If we run this through Gulp and load it on a web page, we get a JavaScript error:

ReferenceError: jQuery is not defined

Boo. Why?

A good first guess might be because we simply imported jQuery as a variable $, not as jQuery. We could try rewriting the first line, perhaps?

// This won't fix the error.
import jQuery from 'jquery';
import '@fancyapps/fancybox/dist/jquery.fancybox.min';

Unfortunately, this results in the same error. This is because jQuery plugins look for a globally defined jQuery object at runtime, and our transpiled files will always be protected from polluting the global scope (this is a good thing).

As a second stab, we could try this:

// This also won't fix the error.
import $ from 'jquery';
window.jQuery = $;
import '@fancyapps/fancybox/dist/jquery.fancybox.min';

Alas, same error. Why would assigning jQuery to the global scope not work either? This is because Rollup processes all imports first.
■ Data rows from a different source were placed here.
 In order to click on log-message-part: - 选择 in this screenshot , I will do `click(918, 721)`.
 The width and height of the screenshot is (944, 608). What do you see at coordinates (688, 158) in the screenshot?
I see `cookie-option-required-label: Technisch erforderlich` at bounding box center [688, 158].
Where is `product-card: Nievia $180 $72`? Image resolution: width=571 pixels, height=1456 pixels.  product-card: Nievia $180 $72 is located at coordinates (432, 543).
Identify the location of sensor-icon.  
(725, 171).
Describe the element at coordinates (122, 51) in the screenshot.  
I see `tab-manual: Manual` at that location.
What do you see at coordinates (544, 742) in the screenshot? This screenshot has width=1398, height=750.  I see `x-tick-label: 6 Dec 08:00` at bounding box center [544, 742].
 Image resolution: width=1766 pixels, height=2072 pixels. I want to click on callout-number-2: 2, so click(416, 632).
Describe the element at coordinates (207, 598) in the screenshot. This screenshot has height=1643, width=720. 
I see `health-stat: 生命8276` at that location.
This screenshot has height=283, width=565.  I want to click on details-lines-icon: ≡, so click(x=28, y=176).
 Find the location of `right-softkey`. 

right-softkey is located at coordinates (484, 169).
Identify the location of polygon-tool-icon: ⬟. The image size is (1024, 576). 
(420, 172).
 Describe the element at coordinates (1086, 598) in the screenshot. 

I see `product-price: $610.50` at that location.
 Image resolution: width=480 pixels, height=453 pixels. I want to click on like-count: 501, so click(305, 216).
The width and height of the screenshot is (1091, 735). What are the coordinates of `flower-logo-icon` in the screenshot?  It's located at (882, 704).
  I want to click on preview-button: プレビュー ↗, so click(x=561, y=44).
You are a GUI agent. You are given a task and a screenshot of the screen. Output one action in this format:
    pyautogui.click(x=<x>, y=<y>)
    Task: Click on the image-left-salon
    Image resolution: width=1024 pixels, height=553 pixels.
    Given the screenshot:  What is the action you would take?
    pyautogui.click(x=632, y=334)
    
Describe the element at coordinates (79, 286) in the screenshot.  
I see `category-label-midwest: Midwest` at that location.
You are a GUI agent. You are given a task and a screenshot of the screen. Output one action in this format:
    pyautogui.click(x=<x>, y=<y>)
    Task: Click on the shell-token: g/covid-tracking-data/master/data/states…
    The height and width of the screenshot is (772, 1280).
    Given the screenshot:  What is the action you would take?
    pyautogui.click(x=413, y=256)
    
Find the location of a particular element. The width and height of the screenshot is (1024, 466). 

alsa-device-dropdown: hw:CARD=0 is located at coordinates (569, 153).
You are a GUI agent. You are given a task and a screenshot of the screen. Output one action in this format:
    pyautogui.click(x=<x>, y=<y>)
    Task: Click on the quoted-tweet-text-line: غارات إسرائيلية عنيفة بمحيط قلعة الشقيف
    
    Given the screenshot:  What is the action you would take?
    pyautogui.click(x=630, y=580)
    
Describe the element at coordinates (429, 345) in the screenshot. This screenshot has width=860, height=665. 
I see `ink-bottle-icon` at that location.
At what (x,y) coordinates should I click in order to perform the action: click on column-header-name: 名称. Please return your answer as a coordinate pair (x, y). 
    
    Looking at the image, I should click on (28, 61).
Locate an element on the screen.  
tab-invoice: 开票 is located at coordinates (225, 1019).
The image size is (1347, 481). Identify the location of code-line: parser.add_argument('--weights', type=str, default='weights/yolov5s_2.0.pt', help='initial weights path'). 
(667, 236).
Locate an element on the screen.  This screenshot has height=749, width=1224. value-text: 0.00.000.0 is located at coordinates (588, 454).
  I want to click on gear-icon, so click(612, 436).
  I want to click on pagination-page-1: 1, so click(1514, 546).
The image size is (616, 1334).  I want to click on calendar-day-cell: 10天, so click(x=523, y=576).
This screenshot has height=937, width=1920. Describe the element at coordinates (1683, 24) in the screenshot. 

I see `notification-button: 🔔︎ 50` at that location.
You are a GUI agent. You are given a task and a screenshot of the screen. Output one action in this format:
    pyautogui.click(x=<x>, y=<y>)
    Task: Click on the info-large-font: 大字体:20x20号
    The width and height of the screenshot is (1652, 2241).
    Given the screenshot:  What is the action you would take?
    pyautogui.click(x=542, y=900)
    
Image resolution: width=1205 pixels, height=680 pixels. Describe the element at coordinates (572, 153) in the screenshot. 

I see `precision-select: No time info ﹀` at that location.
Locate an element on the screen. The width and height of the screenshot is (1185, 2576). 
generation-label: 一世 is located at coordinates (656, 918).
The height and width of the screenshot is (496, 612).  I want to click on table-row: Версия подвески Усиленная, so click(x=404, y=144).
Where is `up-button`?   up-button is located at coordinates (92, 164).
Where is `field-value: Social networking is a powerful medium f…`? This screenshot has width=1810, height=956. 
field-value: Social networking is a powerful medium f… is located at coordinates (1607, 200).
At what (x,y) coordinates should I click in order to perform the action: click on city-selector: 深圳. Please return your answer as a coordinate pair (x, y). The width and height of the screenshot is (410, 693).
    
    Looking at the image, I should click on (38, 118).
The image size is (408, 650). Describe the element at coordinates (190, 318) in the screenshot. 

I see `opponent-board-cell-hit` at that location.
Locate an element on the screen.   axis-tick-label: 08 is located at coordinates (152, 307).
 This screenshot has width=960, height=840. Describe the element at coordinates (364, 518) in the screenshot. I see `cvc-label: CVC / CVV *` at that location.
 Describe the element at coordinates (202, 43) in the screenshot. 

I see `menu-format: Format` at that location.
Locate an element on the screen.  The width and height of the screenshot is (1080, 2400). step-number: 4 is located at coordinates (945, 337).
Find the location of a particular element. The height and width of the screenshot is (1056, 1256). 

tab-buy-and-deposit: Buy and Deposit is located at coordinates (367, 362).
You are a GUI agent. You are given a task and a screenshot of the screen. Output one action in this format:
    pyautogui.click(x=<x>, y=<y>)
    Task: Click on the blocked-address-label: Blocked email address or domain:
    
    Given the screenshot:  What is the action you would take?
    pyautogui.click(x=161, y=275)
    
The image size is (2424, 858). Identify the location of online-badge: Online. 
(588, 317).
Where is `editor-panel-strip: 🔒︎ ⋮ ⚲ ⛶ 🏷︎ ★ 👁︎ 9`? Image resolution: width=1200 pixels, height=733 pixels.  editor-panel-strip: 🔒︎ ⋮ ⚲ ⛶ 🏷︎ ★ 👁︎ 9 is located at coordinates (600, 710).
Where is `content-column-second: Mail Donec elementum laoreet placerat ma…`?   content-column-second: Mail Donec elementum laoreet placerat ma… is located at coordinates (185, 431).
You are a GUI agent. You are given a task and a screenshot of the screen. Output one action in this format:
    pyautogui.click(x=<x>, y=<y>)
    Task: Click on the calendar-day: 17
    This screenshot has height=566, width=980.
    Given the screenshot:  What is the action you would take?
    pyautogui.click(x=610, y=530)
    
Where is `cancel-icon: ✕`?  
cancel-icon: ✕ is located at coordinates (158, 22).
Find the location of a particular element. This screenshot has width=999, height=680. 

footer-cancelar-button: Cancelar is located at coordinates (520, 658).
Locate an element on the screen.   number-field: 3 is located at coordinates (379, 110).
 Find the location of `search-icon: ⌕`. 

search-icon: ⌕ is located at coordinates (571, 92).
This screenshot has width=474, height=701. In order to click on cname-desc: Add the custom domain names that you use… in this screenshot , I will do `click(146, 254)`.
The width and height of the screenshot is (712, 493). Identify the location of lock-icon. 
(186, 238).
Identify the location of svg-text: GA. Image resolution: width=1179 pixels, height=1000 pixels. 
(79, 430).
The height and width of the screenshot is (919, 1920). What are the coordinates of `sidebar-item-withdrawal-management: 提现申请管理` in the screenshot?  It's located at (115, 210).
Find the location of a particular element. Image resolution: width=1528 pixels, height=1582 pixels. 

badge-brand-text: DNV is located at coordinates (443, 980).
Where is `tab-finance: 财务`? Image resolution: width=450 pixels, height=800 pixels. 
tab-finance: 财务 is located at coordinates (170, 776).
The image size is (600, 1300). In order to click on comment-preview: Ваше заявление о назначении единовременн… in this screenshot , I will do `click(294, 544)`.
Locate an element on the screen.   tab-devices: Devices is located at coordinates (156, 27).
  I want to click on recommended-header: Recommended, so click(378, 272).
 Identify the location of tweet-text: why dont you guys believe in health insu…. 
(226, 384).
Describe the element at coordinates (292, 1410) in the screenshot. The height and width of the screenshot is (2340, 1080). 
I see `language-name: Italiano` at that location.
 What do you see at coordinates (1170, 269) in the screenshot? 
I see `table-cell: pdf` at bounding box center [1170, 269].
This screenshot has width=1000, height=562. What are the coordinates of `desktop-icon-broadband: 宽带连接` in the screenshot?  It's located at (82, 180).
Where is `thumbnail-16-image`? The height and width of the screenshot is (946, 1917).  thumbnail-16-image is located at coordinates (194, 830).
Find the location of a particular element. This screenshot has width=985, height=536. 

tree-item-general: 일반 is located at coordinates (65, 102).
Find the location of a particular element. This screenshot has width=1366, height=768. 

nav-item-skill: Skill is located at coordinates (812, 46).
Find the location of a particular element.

This means that in our transpiled file, all of our imported modules are outputted before any of the JavaScript we write.

In this case, that means our window.jQuery = $; appears after our jQuery and fancyBox code.

With this knowledge, I propose this final solution:

// js/config/jqueryLoad.js
import $ from 'jquery';
window.$ = $;
window.jQuery = $;

// js/index.js
import './config/jqueryLoad';
import '@fancyapps/fancybox/dist/jquery.fancybox.min';

With this multifile approach, we’re doing a couple things:

  1. We delegate the importing of jQuery to a separate file jqueryLoad.js that also assigns $ and jQuery in the global scope.
  2. We import our newly created config file before any plugins.

Now when Rollup transpiles our root JavaScript files, it will output our imported code first, meaning that the contents of jqueryLoad.js will appear before any of the jQuery plugin code.

You may now open your bottle of champagne.

Closing Thoughts

There’s nothing wrong with using tools that aren’t the latest and greatest, especially if there are organizational and operational reasons for it. At the same time, it’s nice to have a little taste of the future as well.

I hope this can come in handy for some of you. Code on.